### Written request
List every line below that contains the string "Instruction".

[Dataset excerpt]
'''

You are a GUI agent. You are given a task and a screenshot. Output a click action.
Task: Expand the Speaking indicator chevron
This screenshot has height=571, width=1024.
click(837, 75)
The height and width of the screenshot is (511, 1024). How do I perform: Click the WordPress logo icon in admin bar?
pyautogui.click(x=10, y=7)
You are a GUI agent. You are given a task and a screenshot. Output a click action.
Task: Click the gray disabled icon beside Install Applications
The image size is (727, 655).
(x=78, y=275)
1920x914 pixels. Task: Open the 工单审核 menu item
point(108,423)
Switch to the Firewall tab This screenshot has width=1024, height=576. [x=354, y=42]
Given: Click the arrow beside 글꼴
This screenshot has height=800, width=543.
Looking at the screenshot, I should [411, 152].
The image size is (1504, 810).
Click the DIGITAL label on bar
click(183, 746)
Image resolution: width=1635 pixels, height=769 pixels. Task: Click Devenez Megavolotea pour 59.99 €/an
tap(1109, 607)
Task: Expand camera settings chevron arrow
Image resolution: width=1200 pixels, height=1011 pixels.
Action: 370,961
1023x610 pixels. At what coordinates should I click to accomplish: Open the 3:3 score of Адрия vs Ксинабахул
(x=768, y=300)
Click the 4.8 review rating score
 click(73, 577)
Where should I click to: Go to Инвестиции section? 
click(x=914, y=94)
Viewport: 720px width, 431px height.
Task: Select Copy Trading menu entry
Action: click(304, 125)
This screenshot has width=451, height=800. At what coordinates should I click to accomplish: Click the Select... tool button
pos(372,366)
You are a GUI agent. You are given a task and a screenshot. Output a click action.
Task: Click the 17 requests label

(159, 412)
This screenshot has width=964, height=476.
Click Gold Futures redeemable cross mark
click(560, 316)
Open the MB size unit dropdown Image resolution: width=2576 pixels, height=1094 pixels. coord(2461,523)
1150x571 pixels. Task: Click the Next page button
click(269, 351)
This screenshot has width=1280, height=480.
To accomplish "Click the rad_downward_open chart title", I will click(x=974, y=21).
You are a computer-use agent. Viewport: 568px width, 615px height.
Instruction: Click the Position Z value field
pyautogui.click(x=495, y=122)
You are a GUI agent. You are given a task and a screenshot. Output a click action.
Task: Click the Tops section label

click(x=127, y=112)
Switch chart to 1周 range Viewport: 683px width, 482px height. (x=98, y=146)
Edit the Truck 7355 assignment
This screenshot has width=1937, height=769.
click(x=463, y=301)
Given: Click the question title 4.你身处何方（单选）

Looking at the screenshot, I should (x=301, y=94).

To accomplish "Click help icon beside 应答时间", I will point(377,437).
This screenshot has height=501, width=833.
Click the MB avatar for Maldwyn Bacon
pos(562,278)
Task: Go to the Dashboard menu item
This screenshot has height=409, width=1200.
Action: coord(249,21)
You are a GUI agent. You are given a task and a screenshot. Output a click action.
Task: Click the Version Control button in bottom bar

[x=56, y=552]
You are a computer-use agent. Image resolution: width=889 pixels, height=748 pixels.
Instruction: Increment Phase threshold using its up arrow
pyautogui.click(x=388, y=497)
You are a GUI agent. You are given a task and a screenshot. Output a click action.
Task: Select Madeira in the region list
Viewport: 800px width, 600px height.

'''

### Full output
Instruction: Click the Position Z value field
Instruction: Increment Phase threshold using its up arrow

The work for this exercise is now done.